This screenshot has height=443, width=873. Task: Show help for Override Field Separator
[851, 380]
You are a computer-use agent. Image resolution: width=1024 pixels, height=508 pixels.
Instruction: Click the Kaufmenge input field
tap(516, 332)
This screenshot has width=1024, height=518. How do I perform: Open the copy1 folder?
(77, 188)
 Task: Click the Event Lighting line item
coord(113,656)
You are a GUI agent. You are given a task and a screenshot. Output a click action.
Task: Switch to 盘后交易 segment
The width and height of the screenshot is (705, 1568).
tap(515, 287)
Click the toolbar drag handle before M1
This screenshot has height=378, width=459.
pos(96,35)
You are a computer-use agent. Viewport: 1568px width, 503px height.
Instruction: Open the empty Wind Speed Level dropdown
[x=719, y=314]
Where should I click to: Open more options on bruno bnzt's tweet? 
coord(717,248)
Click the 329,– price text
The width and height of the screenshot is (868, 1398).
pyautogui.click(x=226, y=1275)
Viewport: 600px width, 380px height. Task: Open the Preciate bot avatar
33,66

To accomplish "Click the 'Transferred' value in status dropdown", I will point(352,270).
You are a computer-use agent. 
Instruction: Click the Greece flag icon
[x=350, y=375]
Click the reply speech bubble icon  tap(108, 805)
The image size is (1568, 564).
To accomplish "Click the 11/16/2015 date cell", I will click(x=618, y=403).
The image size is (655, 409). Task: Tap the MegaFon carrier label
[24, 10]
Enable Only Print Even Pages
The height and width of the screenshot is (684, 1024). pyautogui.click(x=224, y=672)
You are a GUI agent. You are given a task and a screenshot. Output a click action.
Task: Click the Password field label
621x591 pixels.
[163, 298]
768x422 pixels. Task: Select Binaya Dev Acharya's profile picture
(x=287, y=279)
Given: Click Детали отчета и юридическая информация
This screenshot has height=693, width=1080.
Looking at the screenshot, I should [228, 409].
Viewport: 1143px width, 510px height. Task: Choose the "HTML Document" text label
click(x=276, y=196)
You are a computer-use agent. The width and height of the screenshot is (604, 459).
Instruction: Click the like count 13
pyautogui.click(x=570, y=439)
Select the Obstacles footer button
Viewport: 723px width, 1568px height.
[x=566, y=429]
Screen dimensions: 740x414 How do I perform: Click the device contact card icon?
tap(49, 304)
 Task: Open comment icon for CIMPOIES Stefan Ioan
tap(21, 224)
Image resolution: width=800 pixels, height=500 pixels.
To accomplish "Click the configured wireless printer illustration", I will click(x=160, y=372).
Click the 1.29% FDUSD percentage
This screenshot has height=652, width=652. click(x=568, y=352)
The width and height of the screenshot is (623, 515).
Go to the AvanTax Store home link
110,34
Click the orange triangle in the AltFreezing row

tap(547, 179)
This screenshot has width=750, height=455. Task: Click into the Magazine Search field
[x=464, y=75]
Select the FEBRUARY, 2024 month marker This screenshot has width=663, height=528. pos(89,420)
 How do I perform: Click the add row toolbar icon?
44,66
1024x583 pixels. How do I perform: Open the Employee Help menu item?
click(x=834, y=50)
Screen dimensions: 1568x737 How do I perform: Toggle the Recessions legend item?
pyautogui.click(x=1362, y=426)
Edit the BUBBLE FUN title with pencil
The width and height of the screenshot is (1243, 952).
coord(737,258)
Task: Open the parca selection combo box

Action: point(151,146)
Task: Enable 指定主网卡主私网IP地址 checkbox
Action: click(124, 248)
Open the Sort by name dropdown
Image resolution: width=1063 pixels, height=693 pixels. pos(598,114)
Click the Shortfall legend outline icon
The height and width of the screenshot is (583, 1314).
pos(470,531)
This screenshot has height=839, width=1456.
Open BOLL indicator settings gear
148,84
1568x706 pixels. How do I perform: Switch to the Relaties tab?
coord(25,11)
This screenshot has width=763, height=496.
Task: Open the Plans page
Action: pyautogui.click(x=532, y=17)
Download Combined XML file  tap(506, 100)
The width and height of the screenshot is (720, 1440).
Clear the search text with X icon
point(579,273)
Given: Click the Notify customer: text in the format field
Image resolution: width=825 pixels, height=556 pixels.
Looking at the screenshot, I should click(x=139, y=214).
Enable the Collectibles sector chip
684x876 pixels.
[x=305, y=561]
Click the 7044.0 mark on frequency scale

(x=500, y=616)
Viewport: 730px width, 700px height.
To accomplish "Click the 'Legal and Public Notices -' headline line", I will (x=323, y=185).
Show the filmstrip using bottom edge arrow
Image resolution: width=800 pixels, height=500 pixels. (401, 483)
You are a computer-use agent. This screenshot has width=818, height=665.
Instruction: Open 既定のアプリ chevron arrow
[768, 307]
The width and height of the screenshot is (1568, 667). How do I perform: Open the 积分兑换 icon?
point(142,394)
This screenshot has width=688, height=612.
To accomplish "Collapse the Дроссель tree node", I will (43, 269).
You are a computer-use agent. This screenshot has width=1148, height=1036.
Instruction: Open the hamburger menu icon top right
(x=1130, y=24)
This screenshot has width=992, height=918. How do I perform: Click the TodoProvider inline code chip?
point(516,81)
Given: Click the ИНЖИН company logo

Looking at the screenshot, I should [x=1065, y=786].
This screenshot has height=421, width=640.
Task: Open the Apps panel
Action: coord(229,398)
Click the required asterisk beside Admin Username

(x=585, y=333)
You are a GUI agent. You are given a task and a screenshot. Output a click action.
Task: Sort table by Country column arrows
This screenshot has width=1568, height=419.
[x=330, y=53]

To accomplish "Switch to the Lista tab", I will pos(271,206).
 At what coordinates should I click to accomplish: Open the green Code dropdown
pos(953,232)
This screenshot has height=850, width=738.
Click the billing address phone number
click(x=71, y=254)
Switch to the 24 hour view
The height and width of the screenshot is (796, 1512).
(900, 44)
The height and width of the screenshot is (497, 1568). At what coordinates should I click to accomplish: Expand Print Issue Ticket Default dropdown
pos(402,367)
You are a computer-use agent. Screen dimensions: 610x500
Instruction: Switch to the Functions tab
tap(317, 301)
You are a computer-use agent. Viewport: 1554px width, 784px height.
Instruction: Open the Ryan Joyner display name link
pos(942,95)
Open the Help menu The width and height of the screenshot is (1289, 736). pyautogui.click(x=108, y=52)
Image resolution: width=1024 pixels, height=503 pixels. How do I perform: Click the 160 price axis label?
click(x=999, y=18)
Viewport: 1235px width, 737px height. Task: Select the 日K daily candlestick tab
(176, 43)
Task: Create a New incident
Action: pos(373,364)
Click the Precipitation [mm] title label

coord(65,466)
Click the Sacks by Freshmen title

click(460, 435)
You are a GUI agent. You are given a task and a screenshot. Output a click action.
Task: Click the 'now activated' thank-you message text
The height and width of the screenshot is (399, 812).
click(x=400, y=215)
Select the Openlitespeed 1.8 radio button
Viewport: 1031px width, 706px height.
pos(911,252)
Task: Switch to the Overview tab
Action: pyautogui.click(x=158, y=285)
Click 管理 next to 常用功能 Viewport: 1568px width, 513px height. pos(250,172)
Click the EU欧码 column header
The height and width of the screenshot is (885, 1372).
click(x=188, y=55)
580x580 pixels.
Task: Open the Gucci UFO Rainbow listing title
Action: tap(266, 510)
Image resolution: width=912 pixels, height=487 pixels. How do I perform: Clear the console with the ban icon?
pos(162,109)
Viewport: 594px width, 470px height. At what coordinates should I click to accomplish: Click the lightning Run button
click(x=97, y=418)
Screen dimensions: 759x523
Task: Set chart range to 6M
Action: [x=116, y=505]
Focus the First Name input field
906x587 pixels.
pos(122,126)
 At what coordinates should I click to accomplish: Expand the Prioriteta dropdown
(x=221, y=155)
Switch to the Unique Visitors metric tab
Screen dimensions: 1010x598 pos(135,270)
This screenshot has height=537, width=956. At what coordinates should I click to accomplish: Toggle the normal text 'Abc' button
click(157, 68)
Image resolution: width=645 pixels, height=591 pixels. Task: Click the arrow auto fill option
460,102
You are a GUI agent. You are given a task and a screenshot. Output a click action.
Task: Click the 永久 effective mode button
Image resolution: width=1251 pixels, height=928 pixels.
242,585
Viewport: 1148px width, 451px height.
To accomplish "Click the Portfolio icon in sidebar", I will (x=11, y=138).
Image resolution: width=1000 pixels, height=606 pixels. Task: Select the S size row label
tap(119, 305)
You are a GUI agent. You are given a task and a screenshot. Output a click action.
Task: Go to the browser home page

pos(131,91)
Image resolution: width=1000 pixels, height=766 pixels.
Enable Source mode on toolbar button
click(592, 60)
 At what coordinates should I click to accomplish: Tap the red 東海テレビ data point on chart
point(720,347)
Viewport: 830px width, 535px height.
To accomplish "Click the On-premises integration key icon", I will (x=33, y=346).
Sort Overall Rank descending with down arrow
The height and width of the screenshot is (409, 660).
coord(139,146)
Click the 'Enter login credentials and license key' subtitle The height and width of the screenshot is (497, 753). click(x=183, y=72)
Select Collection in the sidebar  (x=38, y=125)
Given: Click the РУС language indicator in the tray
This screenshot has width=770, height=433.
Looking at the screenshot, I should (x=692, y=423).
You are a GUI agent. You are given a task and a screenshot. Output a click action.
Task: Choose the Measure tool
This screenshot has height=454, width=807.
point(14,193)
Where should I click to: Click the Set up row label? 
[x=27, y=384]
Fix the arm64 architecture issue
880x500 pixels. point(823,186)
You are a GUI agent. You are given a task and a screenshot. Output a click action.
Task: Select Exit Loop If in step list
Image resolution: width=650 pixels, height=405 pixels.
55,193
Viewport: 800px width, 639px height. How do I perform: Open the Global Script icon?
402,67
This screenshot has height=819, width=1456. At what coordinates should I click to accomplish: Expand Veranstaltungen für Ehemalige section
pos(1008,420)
::::
## Task item
In the listing above, find the line with "Task: Choose the Measure tool", then copy it and every later line exactly, through the last line, and nothing else.

## Exercise solution
Task: Choose the Measure tool
This screenshot has height=454, width=807.
point(14,193)
Where should I click to: Click the Set up row label? 
[x=27, y=384]
Fix the arm64 architecture issue
880x500 pixels. point(823,186)
You are a GUI agent. You are given a task and a screenshot. Output a click action.
Task: Select Exit Loop If in step list
Image resolution: width=650 pixels, height=405 pixels.
55,193
Viewport: 800px width, 639px height. How do I perform: Open the Global Script icon?
402,67
This screenshot has height=819, width=1456. At what coordinates should I click to accomplish: Expand Veranstaltungen für Ehemalige section
pos(1008,420)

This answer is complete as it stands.